Screenshot grounding data
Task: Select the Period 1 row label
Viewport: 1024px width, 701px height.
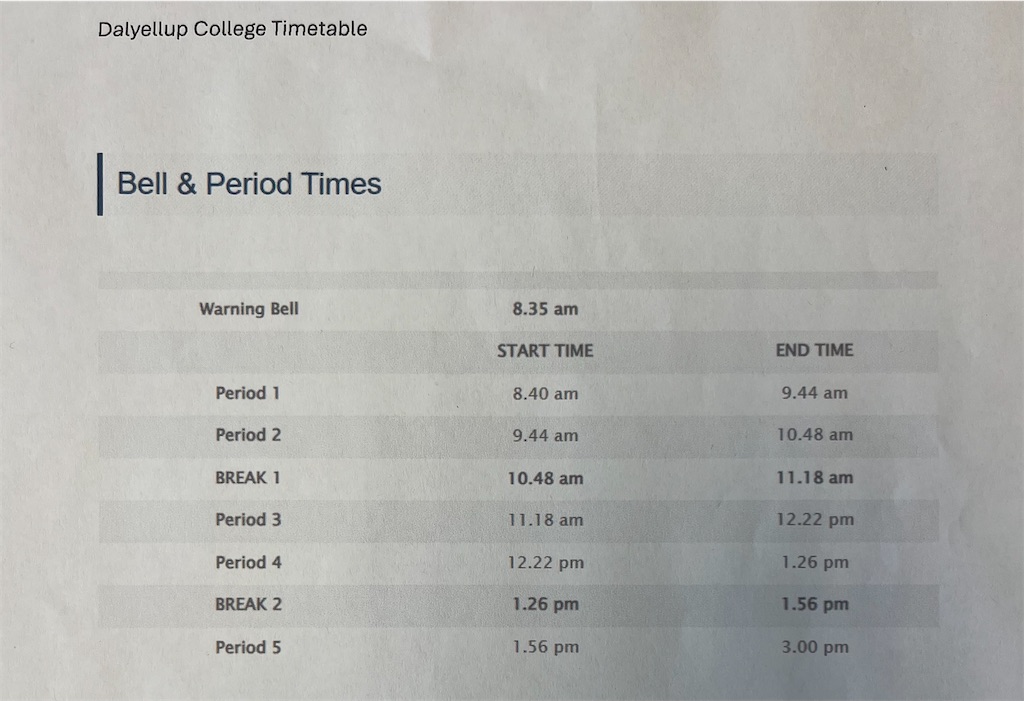Action: (248, 393)
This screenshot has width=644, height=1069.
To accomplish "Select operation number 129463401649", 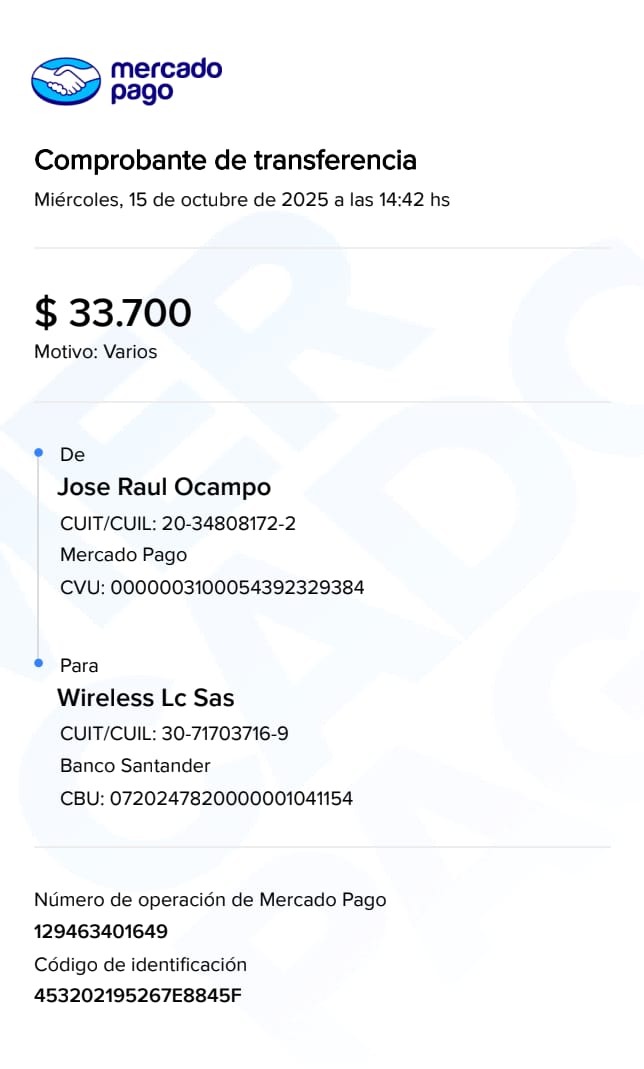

WHAT YOU HAVE TO DO ▸ The lines from the one containing "Viewport: 1024px width, 701px height." through the last line of the entries are to be copied exactly, both ends included, and the pictures are to be omitted.

ANSWER SECTION ▸
Viewport: 1024px width, 701px height.
Action: (248, 393)
This screenshot has width=644, height=1069.
To accomplish "Select operation number 129463401649", 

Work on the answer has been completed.